◆ EXERCISE REQUIREMENTS:
Rewrite every line of the entries below as a Markdown table with the columns "Row" and "Line," numbering each row and leaving out blank lines.

◆ Dataset rows:
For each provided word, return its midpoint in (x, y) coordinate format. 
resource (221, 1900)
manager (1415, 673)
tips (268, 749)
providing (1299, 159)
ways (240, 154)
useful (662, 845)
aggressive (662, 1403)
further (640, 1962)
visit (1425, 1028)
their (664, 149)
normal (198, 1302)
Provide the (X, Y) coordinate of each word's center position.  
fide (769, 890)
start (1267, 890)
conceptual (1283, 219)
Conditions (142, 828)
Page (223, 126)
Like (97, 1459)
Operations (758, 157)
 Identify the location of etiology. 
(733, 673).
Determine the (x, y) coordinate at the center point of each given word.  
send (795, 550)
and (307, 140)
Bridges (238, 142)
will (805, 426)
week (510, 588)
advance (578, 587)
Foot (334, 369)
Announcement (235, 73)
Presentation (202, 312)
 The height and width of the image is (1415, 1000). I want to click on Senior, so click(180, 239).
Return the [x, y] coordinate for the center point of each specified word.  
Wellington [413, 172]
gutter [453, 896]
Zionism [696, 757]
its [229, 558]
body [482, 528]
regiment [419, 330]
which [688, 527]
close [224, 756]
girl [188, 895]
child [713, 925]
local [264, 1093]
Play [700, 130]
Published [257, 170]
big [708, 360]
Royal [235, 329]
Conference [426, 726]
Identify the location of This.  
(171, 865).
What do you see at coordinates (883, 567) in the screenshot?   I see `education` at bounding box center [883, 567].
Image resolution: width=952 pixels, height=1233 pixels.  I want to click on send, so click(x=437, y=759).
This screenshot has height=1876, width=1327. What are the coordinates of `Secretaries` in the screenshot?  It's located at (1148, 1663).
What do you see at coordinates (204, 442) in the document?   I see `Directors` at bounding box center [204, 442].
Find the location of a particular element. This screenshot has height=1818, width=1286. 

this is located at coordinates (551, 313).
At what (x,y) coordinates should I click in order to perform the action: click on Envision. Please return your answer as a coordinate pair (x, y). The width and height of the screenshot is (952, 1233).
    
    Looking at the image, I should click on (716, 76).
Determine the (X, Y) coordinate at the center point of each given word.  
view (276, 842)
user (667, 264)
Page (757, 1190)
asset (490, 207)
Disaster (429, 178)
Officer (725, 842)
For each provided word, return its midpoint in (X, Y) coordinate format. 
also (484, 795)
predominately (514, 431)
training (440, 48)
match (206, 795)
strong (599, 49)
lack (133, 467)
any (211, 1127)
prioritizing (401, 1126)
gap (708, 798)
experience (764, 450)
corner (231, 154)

◆ WORKED SOLUTION:
| Row | Line |
|---|---|
| 1 | For each provided word, return its midpoint in (x, y) coordinate format.  |
| 2 | resource (221, 1900) |
| 3 | manager (1415, 673) |
| 4 | tips (268, 749) |
| 5 | providing (1299, 159) |
| 6 | ways (240, 154) |
| 7 | useful (662, 845) |
| 8 | aggressive (662, 1403) |
| 9 | further (640, 1962) |
| 10 | visit (1425, 1028) |
| 11 | their (664, 149) |
| 12 | normal (198, 1302) |
| 13 | Provide the (X, Y) coordinate of each word's center position.   |
| 14 | fide (769, 890) |
| 15 | start (1267, 890) |
| 16 | conceptual (1283, 219) |
| 17 | Conditions (142, 828) |
| 18 | Page (223, 126) |
| 19 | Like (97, 1459) |
| 20 | Operations (758, 157) |
| 21 |  Identify the location of etiology.  |
| 22 | (733, 673). |
| 23 | Determine the (x, y) coordinate at the center point of each given word.   |
| 24 | send (795, 550) |
| 25 | and (307, 140) |
| 26 | Bridges (238, 142) |
| 27 | will (805, 426) |
| 28 | week (510, 588) |
| 29 | advance (578, 587) |
| 30 | Foot (334, 369) |
| 31 | Announcement (235, 73) |
| 32 | Presentation (202, 312) |
| 33 |  The height and width of the image is (1415, 1000). I want to click on Senior, so click(180, 239). |
| 34 | Return the [x, y] coordinate for the center point of each specified word.   |
| 35 | Wellington [413, 172] |
| 36 | gutter [453, 896] |
| 37 | Zionism [696, 757] |
| 38 | its [229, 558] |
| 39 | body [482, 528] |
| 40 | regiment [419, 330] |
| 41 | which [688, 527] |
| 42 | close [224, 756] |
| 43 | girl [188, 895] |
| 44 | child [713, 925] |
| 45 | local [264, 1093] |
| 46 | Play [700, 130] |
| 47 | Published [257, 170] |
| 48 | big [708, 360] |
| 49 | Royal [235, 329] |
| 50 | Conference [426, 726] |
| 51 | Identify the location of This.   |
| 52 | (171, 865). |
| 53 | What do you see at coordinates (883, 567) in the screenshot?   I see `education` at bounding box center [883, 567]. |
| 54 | Image resolution: width=952 pixels, height=1233 pixels.  I want to click on send, so click(x=437, y=759). |
| 55 | This screenshot has height=1876, width=1327. What are the coordinates of `Secretaries` in the screenshot?  It's located at (1148, 1663). |
| 56 | What do you see at coordinates (204, 442) in the document?   I see `Directors` at bounding box center [204, 442]. |
| 57 | Find the location of a particular element. This screenshot has height=1818, width=1286.  |
| 58 | this is located at coordinates (551, 313). |
| 59 | At what (x,y) coordinates should I click in order to perform the action: click on Envision. Please return your answer as a coordinate pair (x, y). The width and height of the screenshot is (952, 1233). |
| 60 |     Looking at the image, I should click on (716, 76). |
| 61 | Determine the (X, Y) coordinate at the center point of each given word.   |
| 62 | view (276, 842) |
| 63 | user (667, 264) |
| 64 | Page (757, 1190) |
| 65 | asset (490, 207) |
| 66 | Disaster (429, 178) |
| 67 | Officer (725, 842) |
| 68 | For each provided word, return its midpoint in (X, Y) coordinate format.  |
| 69 | also (484, 795) |
| 70 | predominately (514, 431) |
| 71 | training (440, 48) |
| 72 | match (206, 795) |
| 73 | strong (599, 49) |
| 74 | lack (133, 467) |
| 75 | any (211, 1127) |
| 76 | prioritizing (401, 1126) |
| 77 | gap (708, 798) |
| 78 | experience (764, 450) |
| 79 | corner (231, 154) |